* _What is asked_
Rewrite the rows from the first line through the line containing "Blockchain-based Ota (53, 1958)", switching "screenshot" to "capture" and leaving everything else unchanged.

Dataset items:
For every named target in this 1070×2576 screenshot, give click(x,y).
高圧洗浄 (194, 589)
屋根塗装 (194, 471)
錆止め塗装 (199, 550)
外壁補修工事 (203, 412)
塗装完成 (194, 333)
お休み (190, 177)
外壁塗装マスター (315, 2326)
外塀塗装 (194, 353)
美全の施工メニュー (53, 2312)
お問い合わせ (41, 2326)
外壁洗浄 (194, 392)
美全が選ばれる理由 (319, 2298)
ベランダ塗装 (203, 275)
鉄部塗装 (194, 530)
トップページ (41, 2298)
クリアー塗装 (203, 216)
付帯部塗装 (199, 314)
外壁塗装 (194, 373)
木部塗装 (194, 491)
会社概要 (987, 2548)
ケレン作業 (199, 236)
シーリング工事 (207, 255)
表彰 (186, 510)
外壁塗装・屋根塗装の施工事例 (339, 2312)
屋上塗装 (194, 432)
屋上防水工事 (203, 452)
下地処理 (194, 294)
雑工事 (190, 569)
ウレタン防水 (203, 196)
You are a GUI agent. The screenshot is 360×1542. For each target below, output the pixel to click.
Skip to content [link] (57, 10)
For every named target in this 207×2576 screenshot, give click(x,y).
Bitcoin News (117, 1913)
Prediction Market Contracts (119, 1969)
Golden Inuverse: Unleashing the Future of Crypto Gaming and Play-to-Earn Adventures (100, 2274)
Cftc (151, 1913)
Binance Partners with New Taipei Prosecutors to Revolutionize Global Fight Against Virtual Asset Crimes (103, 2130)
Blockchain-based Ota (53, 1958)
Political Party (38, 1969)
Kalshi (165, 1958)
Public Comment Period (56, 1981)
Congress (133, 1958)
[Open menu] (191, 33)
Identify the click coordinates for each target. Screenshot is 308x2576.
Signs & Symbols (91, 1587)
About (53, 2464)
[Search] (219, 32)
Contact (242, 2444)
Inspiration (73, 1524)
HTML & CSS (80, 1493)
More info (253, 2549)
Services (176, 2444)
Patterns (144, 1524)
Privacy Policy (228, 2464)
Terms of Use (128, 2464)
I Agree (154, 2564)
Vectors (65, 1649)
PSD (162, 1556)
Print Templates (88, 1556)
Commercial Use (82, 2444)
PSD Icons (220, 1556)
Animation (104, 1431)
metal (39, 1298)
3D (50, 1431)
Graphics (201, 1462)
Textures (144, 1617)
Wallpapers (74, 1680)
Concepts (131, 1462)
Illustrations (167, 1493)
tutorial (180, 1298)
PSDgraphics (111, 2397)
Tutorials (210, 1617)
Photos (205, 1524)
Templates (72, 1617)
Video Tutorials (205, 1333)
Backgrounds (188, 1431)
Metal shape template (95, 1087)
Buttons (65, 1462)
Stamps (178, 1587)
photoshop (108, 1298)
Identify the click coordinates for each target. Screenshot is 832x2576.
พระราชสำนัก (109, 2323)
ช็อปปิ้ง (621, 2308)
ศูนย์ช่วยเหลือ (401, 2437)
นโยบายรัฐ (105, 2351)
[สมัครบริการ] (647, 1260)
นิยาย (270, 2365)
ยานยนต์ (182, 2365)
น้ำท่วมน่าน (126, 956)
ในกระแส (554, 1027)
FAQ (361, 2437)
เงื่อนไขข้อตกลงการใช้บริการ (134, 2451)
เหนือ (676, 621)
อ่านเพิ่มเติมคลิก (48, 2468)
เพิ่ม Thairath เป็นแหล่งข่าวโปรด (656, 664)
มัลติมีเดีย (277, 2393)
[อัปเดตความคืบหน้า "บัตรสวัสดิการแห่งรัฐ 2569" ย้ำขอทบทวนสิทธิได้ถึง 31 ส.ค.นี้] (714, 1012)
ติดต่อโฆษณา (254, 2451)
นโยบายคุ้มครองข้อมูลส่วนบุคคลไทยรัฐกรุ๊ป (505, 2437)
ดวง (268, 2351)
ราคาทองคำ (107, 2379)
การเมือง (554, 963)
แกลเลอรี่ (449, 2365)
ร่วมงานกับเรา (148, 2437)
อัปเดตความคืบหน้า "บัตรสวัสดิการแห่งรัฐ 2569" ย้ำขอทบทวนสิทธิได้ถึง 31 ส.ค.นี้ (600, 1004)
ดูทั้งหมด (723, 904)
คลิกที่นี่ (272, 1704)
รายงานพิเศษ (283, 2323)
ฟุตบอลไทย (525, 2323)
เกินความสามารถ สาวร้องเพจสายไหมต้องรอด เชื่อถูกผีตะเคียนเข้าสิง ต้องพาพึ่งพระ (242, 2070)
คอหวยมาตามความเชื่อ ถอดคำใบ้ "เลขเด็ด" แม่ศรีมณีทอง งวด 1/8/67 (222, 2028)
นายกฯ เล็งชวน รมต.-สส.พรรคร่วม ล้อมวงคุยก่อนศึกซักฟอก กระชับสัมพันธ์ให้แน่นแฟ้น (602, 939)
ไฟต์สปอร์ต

* _Exercise answer_
For every named target in this 1070×2576 capture, give click(x,y).
高圧洗浄 (194, 589)
屋根塗装 (194, 471)
錆止め塗装 (199, 550)
外壁補修工事 (203, 412)
塗装完成 (194, 333)
お休み (190, 177)
外壁塗装マスター (315, 2326)
外塀塗装 (194, 353)
美全の施工メニュー (53, 2312)
お問い合わせ (41, 2326)
外壁洗浄 (194, 392)
美全が選ばれる理由 (319, 2298)
ベランダ塗装 (203, 275)
鉄部塗装 (194, 530)
トップページ (41, 2298)
クリアー塗装 (203, 216)
付帯部塗装 (199, 314)
外壁塗装 (194, 373)
木部塗装 (194, 491)
会社概要 (987, 2548)
ケレン作業 (199, 236)
シーリング工事 (207, 255)
表彰 (186, 510)
外壁塗装・屋根塗装の施工事例 (339, 2312)
屋上塗装 (194, 432)
屋上防水工事 (203, 452)
下地処理 (194, 294)
雑工事 (190, 569)
ウレタン防水 (203, 196)
You are a GUI agent. The capture is 360×1542. For each target below, output the pixel to click.
Skip to content [link] (57, 10)
For every named target in this 207×2576 capture, give click(x,y).
Bitcoin News (117, 1913)
Prediction Market Contracts (119, 1969)
Golden Inuverse: Unleashing the Future of Crypto Gaming and Play-to-Earn Adventures (100, 2274)
Cftc (151, 1913)
Binance Partners with New Taipei Prosecutors to Revolutionize Global Fight Against Virtual Asset Crimes (103, 2130)
Blockchain-based Ota (53, 1958)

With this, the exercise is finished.